第9話 習い事
昼食も皆で一緒に食べようという誘いを佳菜ちゃんから受け、またも食卓にいる青野と姫子。
「犬飼さんや下飼さんも一緒に食事をするんですね。」
五人分並べられた昼食を見て、青野が少し意外そうに言った。
「ええ。お嬢様のご希望で、いつもそうしています。」
犬飼が答えると、
「当たり前でしょ。だって、一人ぼっちで食べていてもつまらないでしょ。
犬飼や下飼と話しながら一緒に食べる方がずう~っと美味しいんだよ。」
佳菜ちゃんが当然という顔をしながら言った。
食事がそろそろ終わる頃になって、
「犬飼、今日の夕方のスイミング、やっぱりモコさくと一緒に散歩しながら行きたいんだけどな。」
佳菜ちゃんがお願いするように犬飼に聞いてきた。
「お嬢様、昨日お父様から今週のスイミングは車で行くように言われていましたよね。」
犬飼が困った顔をしながらゆっくりと答えていた。
いつも通っているスイミングの練習は、お盆期間でお休みになっていた。その代わりに、夏休み短期集中コースがあって、その申し込みをしたのだが、いつもの練習では使えているスクールバスが、既に定員になっていたのである。

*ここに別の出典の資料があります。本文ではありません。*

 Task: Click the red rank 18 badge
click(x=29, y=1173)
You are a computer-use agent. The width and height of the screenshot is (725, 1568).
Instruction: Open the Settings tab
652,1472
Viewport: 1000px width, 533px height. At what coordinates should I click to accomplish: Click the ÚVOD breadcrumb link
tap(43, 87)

そこで、夏休み中だしゆっくり犬達と散歩をしながら練習に行こうと当初は予定していたのだが、脅迫状が届いたために、予定が変更になっていた。
その予定変更が、どうやら佳菜ちゃんには納得が出来ていないようである。
「他の習い事も全部お盆休みでお休みだから、スイミングとお散歩をずっと楽しみにしていたんだよ。

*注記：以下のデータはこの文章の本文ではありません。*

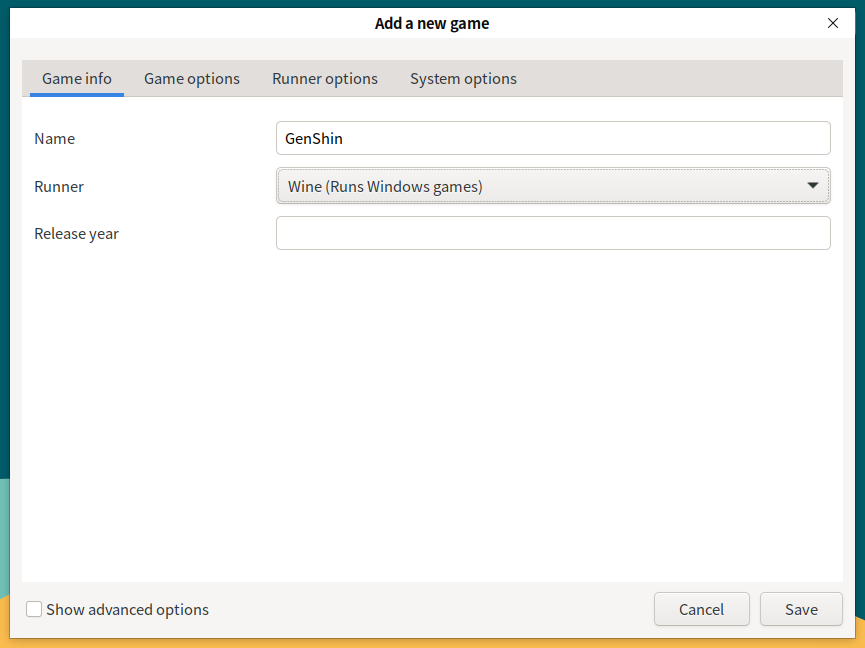Viewport: 865px width, 648px height.
Task: Click the Show advanced options label text
Action: 127,609
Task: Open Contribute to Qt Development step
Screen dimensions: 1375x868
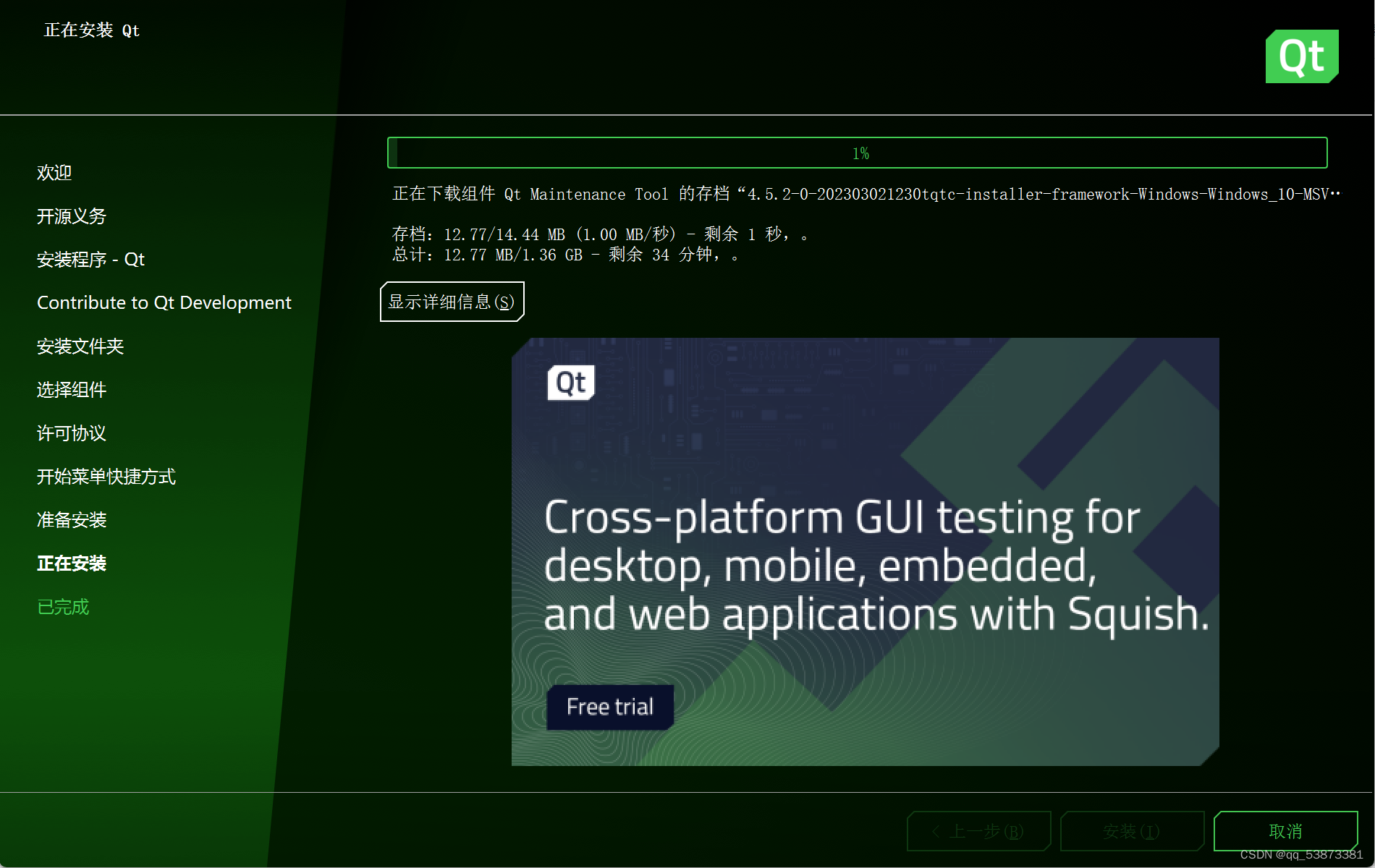Action: tap(164, 303)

私ね、散歩ぐらい大丈夫だと思うの。下飼もそう思うでしょ。ねぇ、犬飼~。」
佳菜ちゃんが少しも譲らないので、すっかり困り顔をしていた二人だったが、ついに青野の方を見ながら、
「お嬢様、刑事さん達も警護があるので、お車で移動した方がいいと思っていると思いますよ。」
犬飼が私達の意見を求めるように話をこちらに振ってきた。
スイミングまでは、車だと十分かからない距離である。
ちょうどスイミングの時間は会長の外出が無いからと、運転手の車田も会長の心配を聞いて、送迎を請け負ってくれていた。
そもそもスイミングに行かない方が安全なのだが、夏季休業中の娘を出来るだけ習い事等普段通りに近い状態で過ごさせたいという会長の要望でもあった。

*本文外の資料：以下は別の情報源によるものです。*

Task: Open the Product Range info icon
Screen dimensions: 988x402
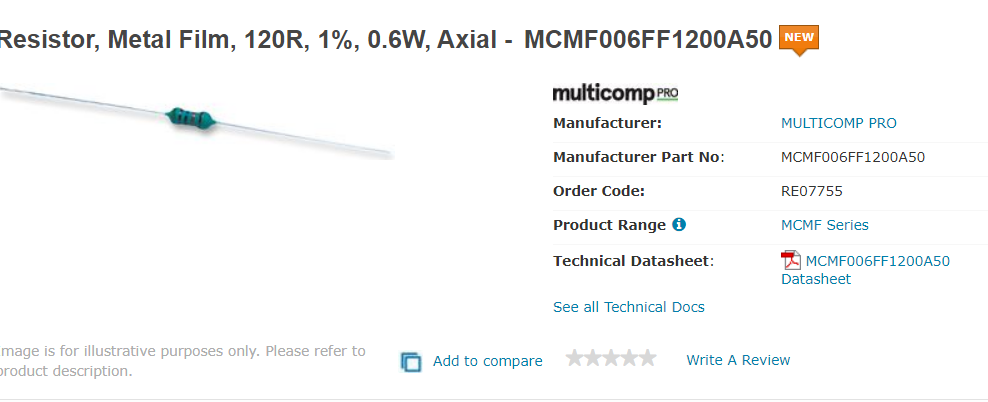Action: pos(679,224)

子供の足で、しかも犬も一緒に散歩するとなると、三十分以上かかるかもしれないなと青野と姫子が手際よく相談していた。
「姫子さん、僕が後ろについて行きますよ。そんな遠い距離でもないし、すごく楽しみにしていたみたいだし、どうでしょ?」
佳菜ちゃんの今の様子をみて、人の好い青野が小声で聞いてきた。
「そうね、あまり心配し過ぎるのも良くないかもしれないわね。」
姫子も青野の意見に同意し、小声で答えた。
「お嬢様、僕も一緒に行ってもいいですか?それでもいいなら、犬達と一緒に歩いてスイミングに行けますよ。」
青野が明るく答えた。
「もちろんいいよ、青野さん。うん、それじゃあ一緒に行こう。
でも犬は、私と犬飼が連れて行くからね。」
佳菜ちゃんが元気よく答えた。
「犬飼さん、それでよろしいですか?」
青野が確認した。
「はい。ありがとうございます。私達もお嬢様のご希望は叶えて差し上げたかったのですが、会長のご心配もよくわかりますし、困っていた所です。散歩が出来るようになって良かったです。」
犬飼が嬉しそうに答えた。
下飼も嬉しそうに頷いている。
「あっ、いけない。それじゃあ、すぐに車田さんに配車が不要になったと連絡を入れないと。」
犬飼が慌てて席を立とうとした。
「私から秘書課に連絡を入れるわ。車田さんの携帯に連絡を入れても、もしも運転中だと取れないでしょ。」
下飼が彼を制して席を立った。
「ありがとう、それじゃあよろしくお願いします。」
犬飼が座り直した。
「下飼、次の練習の分も一緒に車のキャンセル連絡をしておいてね。」
佳菜ちゃんが次の練習の分も、ちゃっかり散歩に行くことにしていた。